“Though we are seeing a meaningful decline in new COVID-19 cases, the trends in economic indicators have not changed significantly,” BofA Global Research explained in a recent investors note.“There continue to be signs that the recovery is slowing at best and at worst is reversing somewhat. We likely need to see daily COVID-19 cases decline much more significantly in order for gains in economic activity to accelerate meaningfully.”
For Americans to effectively adjust to a post-pandemic job market, a level playing field needs to be established.
Although the majority of hiring managers said that they privilege competence above all else, this was only found to be consistently true among male candidates.

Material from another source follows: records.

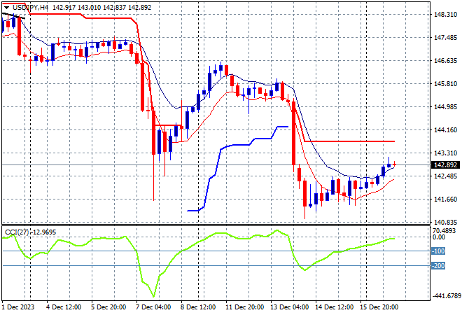
Task: Open the chart menu triangle beside USDJPY
Action: (6, 6)
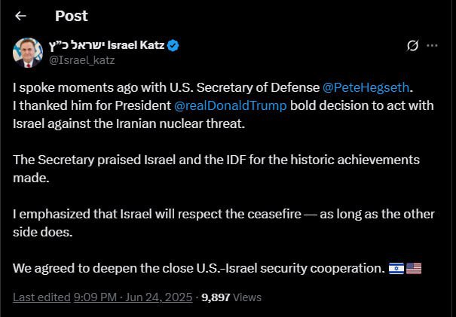Click the line mentioning Iranian nuclear threat
The width and height of the screenshot is (456, 317).
129,123
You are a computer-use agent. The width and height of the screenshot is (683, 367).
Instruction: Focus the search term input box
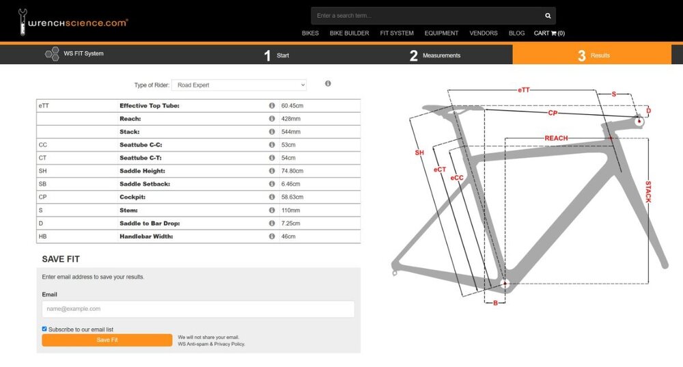click(x=427, y=16)
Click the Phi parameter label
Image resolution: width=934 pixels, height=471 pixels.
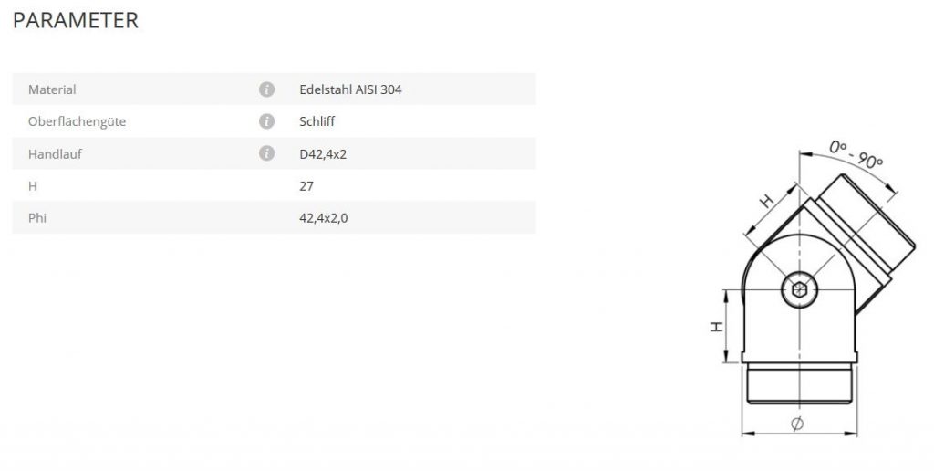pyautogui.click(x=38, y=217)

Women not only had to advertise competence, but they also had to score high in friendliness and morality to have an edge over their counterparts.
Moreover, if male and female candidates perform with a comparable degree of competence, employers are more likely to go with the male applicant.

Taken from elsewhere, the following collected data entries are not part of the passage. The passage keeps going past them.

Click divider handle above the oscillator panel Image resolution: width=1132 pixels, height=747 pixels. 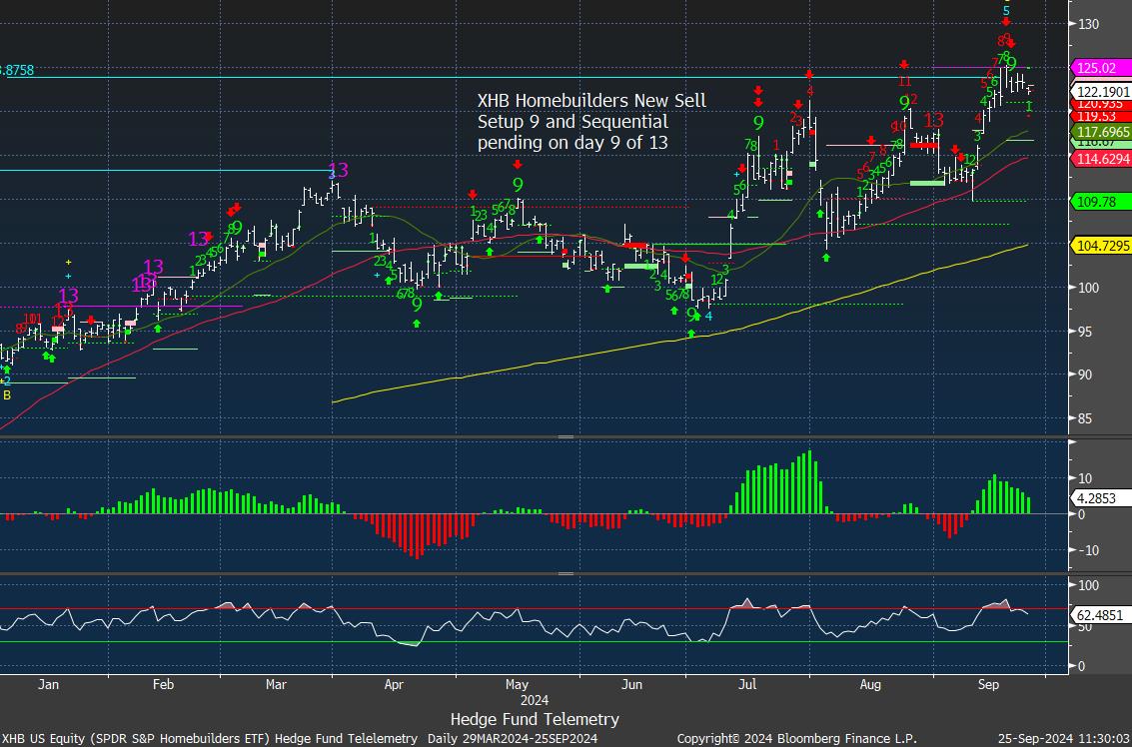pyautogui.click(x=566, y=574)
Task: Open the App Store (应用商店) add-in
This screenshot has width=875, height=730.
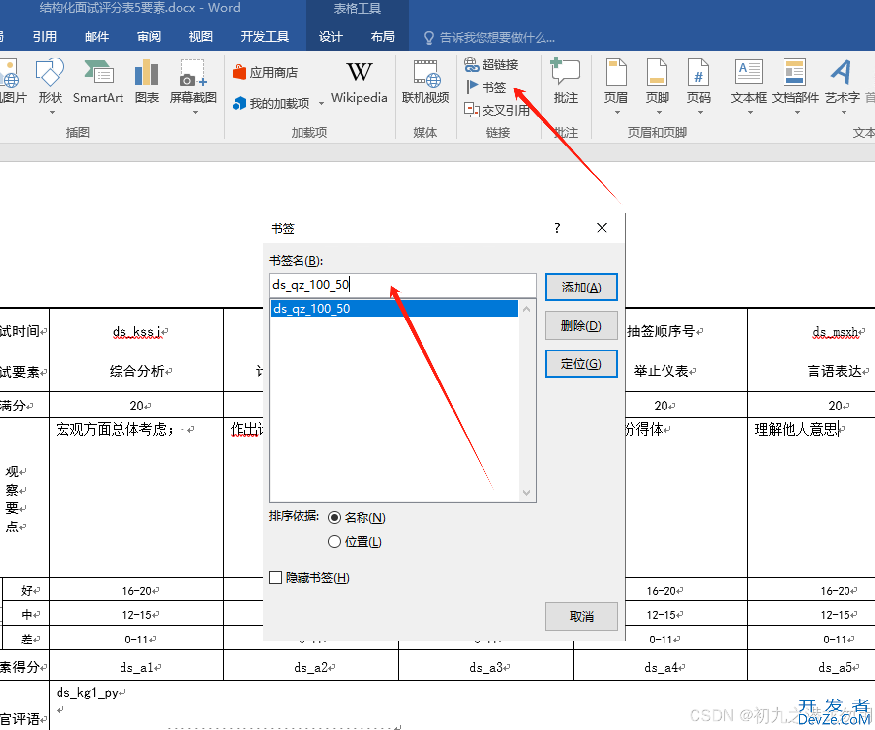Action: tap(266, 73)
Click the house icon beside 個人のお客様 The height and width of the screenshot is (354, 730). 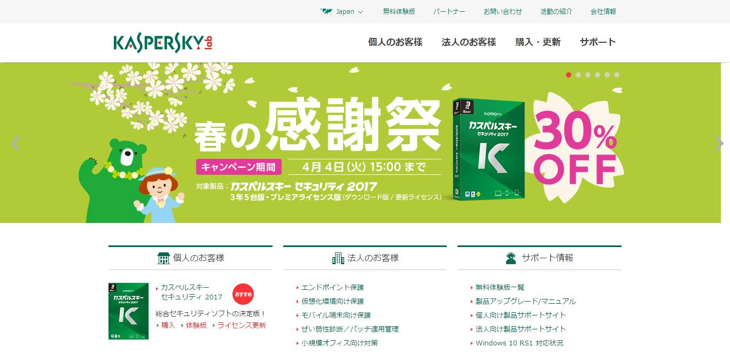tap(164, 258)
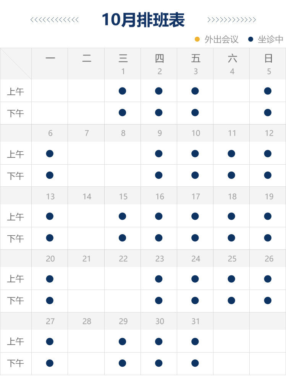Click the afternoon dot for October 5
The image size is (286, 382).
(268, 113)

The study, titled “Men Should Be Competent, Women Should Have it All: Multiple Criteria in the Evaluation of Female Job Candidates”, was co-authored by Silvia Moscatelli, Michela Menegatti, Naomi Ellemers, Marco Giovanni Mariani, and Monica Rubini.

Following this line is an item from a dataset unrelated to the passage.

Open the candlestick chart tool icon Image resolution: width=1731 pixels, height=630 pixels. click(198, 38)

“The present research investigated whether evaluations of female and male job candidates rely on different dimensions. Going beyond previous studies on the role of gender stereotypes, we examined the relative importance of competence, morality, and sociability in employment decisions,” the authors wrote in the new paper. “In Study 1, we content-analyzed 68 archival reports of professionals to explore the extent to which they spontaneously referred to the three dimensions in evaluations of women and men. In Study 2, 259 Italian student participants rated the importance of different traits in hiring a female or male candidate for a job position. “
After the authors collected data from the first two studies, they conducted two more to verify results.
In the third and fourth, male and female candidates were put through a mock interview with college students.
Even though both candidates were rated similarly on competence and morality, men were only evaluated based on the former, while women were assessed on all available parameters.
Despite similar performances, there was a preference for men over women.
“These findings suggest that women must ‘have it all’ to have a chance to be selected and, if they do not, they might be targets of a perfection bias: Because women are judged on multiple dimensions, they might be required to excel in every domain against which they are evaluated.” the authors concluded in a release. “Overall, competence played a key role in evaluation and employment decisions. However, the findings revealed that women are evaluated against more criteria than men are and that women’s weaknesses along a single dimension are likely to affect employment decisions.”